Electric power, often known as power or electricity, involves the production and delivery of electrical energy in sufficient quantities to operate domestic appliances, office equipment, industrial machinery and provide sufficient energy for both domestic and commercial lighting, heating, cooking and industrial processes.
Nikola Tesla, who had worked for Edison for a short time and appreciated the electrical theory in a way that Edison did not, devised an alternative system using alternating current. Tesla realised that while doubling the voltage would halve the current and reduce losses by three-quarters, only an alternating current system allowed the transformation between voltage levels in different parts of the system.
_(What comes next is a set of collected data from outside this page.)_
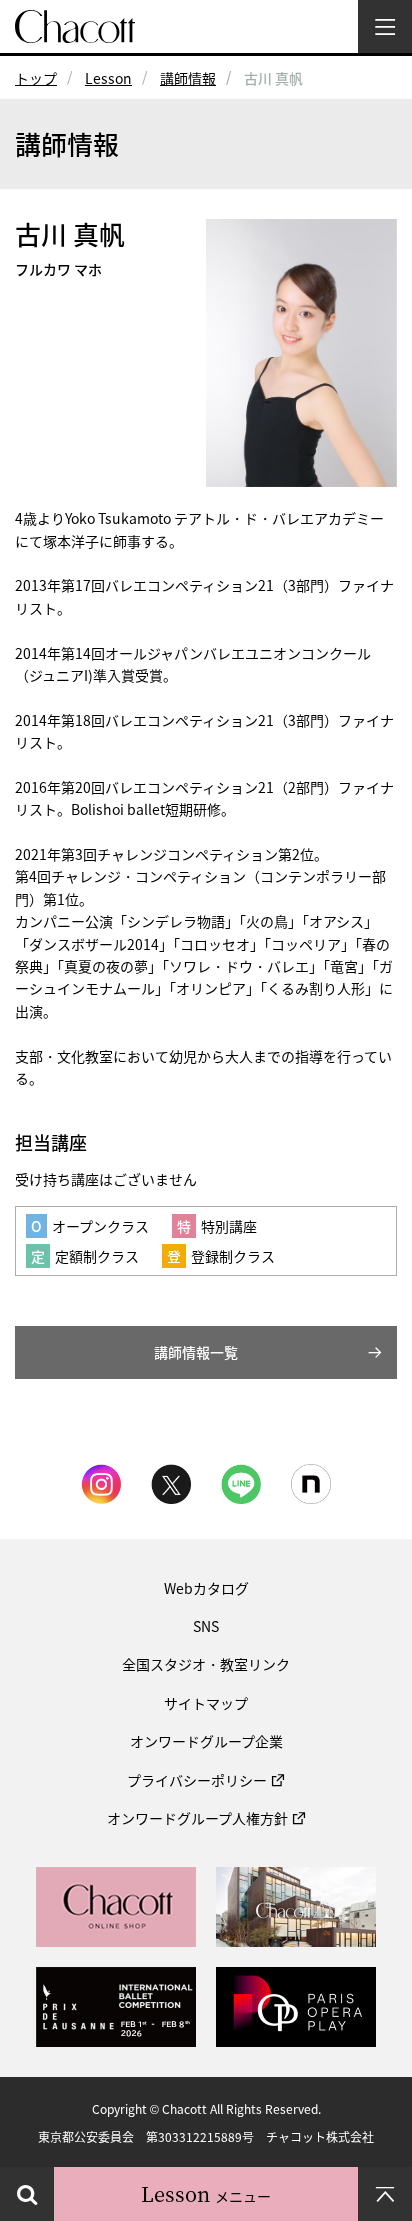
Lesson (108, 78)
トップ (36, 78)
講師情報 (188, 78)
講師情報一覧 (196, 1352)
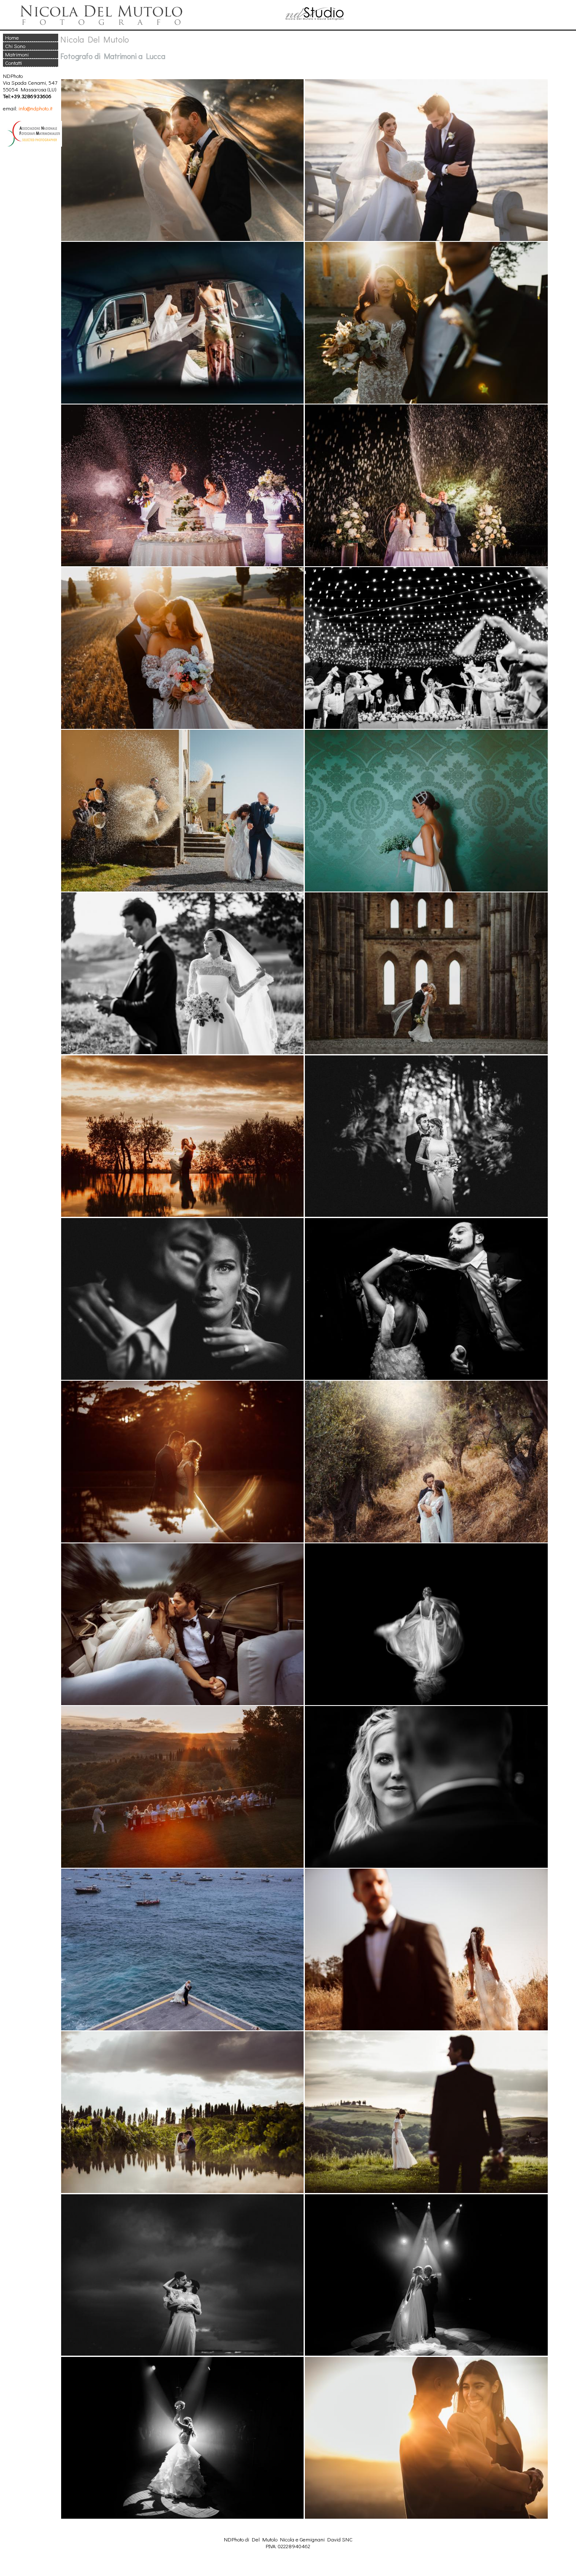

He went on to develop the overall theory of his system, devising theoretical and practical alternatives for all of the direct current appliances then in use, and patented his novel ideas in 1887, in thirty separate patents.
In 1888, Tesla's work came to the attention of George Westinghouse, who owned a patent for a transformer and had been operating an alternating current lighting plant in Great Barrington, Massachusetts[?] since 1886. While Westinghouse's system could use Edison's lights and had heaters, it did not have a motor. With Tesla and his patents, Westinghouse built a power system for a gold mine in Teluride in 1891, with a water driven 100 horsepower generator powering a 100 horsepower motor over a 2.5 mile (4 km) power line. Then, in a deal with General Electric, which Edison had been forced to sell, Westinghouse's company went on to construct a power station at the Niagara Falls, with three 5,000 horsepower Tesla generators supplying electricity to an aluminium smelter at Niagara and the town of Buffalo 22 mile (35 km) away. The Niagara power station commenced operation on April 20, 1895. Its opening set the scene for the electric power industry for over a hundred years.
In many countries, electric power companies own the whole infrastructure from generating stations to transmission and distribution infrastructure. For this reason, electric power is viewed as a natural monopoly. The industry is generally heavily regulated, often with price controls and is frequently government-owned and operated. In some countries, wholesale electricity markets operate, with generators and retailers trading electricity in a similar manner to shares and currency.